To share only some of your data - perhaps only the final products, for example - create a second project, copy the desired data into it, and share that project.
Given properly formatted inputs, the workflow has two important failure modes:
- The filter stage, which extracts EBOV reads from the cleaned metagenomic dataset based on a database of known EBOV genomes, fails if too few such reads/bases are found.
- The scaffold stage, which builds the initial contiguous assembly of the EBOV genome, fails if the assembly doesn't meet certain quality thresholds. An example of this error message in the Monitor view is shown below.

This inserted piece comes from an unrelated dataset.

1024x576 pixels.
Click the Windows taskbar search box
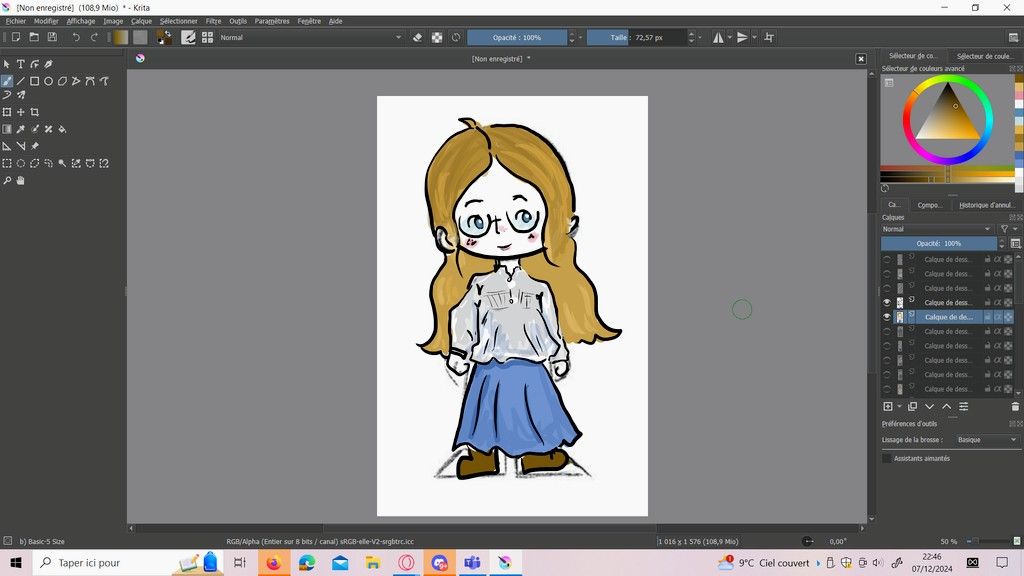(x=100, y=563)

Both of these errors indicate that the input reads contain too little EBOV data to proceed with the assembly. When the workflow fails in a certain stage, results of the previous stages are still output to the project. These, and the logs (standard output and standard error) of each job may provide additional useful information.
If you encounter other types of internal errors, please contact us and/or Send Failure Report.
You can modify the workflow's configuration and save the changes so that you don't have to repeat them each time you run a sample. For example, you could pre-set the Novocraft and GATK tarballs, so that you don't have to fill them in each time, or set a default output folder, to help keep your project tidy. To do this, select the workflow object and press Edit. This will take you to a workflow editor view that looks similar to the Run Analysis dialog, but the changes you make will be saved to the workflow and reflected each time you run a new analysis using that workflow.
You can always find an unmodified or up-to-date version of the workflow in the Broad Inst Viral NGS public project.
The first stage of the workflow depletes the input dataset of reads matching the human genome/transcriptome, so that the remaining "cleaned" data may be shared or published with reduced privacy risks. This tends to be the most time-consuming step, and you have the option to skip it if it's not needed for your purposes. To do so, flip the skip_depletion setting to True in the configuration of the deplete stage (accessed through its gear icon in the Run Analysis dialog).
You can also run the human read depletion stage independently of the remainder of the workflow. Copy the viral-ngs-human-depletion applet from the utilities folder of Broad Inst Viral NGS into your project. Then, click on this applet in your project to run it, and supply the FASTQs or unmapped BAM input as you did to the workflow. You can leave the applet's other inputs blank, and run it. The .cleaned.bam output file is an unmapped BAM containing the reads remaining after depletion.
You can run the workflow or automate any other operation using the DNAnexus command-line interface. When you have it installed and logged in to your project, run:
$ dx run "viral-ngs-assembly (Copy: Feb 8th 2015 5:26pm)" \
-i file=reads1.fastq.gz -i paired_fastq=reads2.fastq.gz \
-i novocraft_tarball=novocraftV3.02.08.Linux3.0.tar.gz \
-i gatk_tarball=GenomeAnalysisTK-3.3-0.tar.bz2
Of course, substitute the exact name of your copy of the workflow and input filenames. (You could change the workflow object's name to make it easier to enter here.)
The command-line interface can be scripted to run large numbers of samples, or to automate data upload and analysis from your LIMS.